More recently, we developed a relationship with Ironmouse, an online gamer/Vtuber who has an international following of 1.3 million people. Ironmouse is living with a form of PI and relies on regular infusions of a plasma-derived therapy to stay healthy. She has been an amazing advocate for PI and for plasma donation, sharing information about these topics with her massive online audience.

We hear from our partners in the plasma industry about the ‘mouse effect’ — they see tangible spikes in plasma donations any time Ironmouse talks about it during her livestreams or on social media. It is thrilling to see that direct impact.

Our work with Ironmouse is a shining example of finding new, previously unexplored avenues to drive awareness and inspire action around plasma donation.

BSTQ: The Immune Deficiency Foundation just celebrated its 45^thyear in advocacy for the immune deficient population in December 2025. What do you think helped it reach this milestone? What’s next?

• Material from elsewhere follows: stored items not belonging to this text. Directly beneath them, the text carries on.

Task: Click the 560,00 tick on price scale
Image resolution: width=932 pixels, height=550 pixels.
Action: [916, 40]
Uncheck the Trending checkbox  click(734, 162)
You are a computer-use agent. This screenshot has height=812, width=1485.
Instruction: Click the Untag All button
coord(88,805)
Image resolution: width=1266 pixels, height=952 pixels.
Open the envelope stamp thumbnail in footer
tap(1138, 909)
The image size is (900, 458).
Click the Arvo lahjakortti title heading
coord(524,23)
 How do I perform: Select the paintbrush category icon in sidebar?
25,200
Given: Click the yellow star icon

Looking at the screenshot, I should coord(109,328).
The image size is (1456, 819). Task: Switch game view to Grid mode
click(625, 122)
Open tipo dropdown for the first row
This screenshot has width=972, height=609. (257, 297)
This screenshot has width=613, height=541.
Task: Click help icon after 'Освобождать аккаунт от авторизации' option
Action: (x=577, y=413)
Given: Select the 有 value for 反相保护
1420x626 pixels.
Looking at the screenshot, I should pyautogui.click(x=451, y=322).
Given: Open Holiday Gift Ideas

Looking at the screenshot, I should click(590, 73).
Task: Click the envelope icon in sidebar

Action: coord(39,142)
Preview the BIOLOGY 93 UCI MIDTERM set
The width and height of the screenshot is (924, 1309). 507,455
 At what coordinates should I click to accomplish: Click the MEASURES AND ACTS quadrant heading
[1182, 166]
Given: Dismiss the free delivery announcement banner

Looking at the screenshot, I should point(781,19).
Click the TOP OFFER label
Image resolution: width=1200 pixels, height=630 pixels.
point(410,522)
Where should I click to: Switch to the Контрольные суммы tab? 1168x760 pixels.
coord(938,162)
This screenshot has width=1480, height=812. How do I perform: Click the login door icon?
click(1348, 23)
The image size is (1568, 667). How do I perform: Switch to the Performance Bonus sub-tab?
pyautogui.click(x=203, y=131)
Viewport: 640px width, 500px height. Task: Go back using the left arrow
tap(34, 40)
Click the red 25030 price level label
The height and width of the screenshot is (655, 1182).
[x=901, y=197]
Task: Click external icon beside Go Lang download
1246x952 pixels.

We continue to stay focused on meeting the evolving needs of people with immune deficiencies. That drives our mission and our work every day.

We are in the final stages of a long-term strategic planning process that has been exciting, challenging and eye-opening. We are looking at new ways to increase awareness of this set of conditions and how we can further reduce the time to diagnosis. We are also seeing how the work we do has applicability and benefit for other patient groups outside our core community.

More about Jorey Berry:

A results-oriented leader who places a high priority on establishing trust and stakeholder buy-in, Jorey quickly builds authentic relationships by listening to learn. She has a wide breadth of experience across multiple functional areas, including developing and implementing new operating models and leading transformation initiatives.

Jorey currently serves on the board of directors of the National Health Council, an organization focused on driving patient-centered health policy, providing a united voice for the 160 million people living with chronic diseases and disabilities.

Before joining IDF, Jorey was with the March of Dimes for 20 years. She held roles as vice president of change management, vice president of organizational effectiveness, area director, regional \director of public affairs and state director of public affairs. Having held key roles in volunteer development, mission, operations, revenue, culture change and internal communications, Jorey has developed a deep understanding of the nonprofit sector. 

Prior to her tenure at the March of Dimes, Jorey worked in government relations for the Greater Houston Partnership, in the policy office of a former Texas governor and began her career as an English teacher. She earned her degree from Texas A&M University with a major in English and a minor in psychology.

Jorey resides in a small town outside of Austin and San Antonio, Texas, with her husband of 30 years and their goldendoodle Charlie and brown tabby Scout.  She and her husband have a 27-year-old son who is currently in graduate school.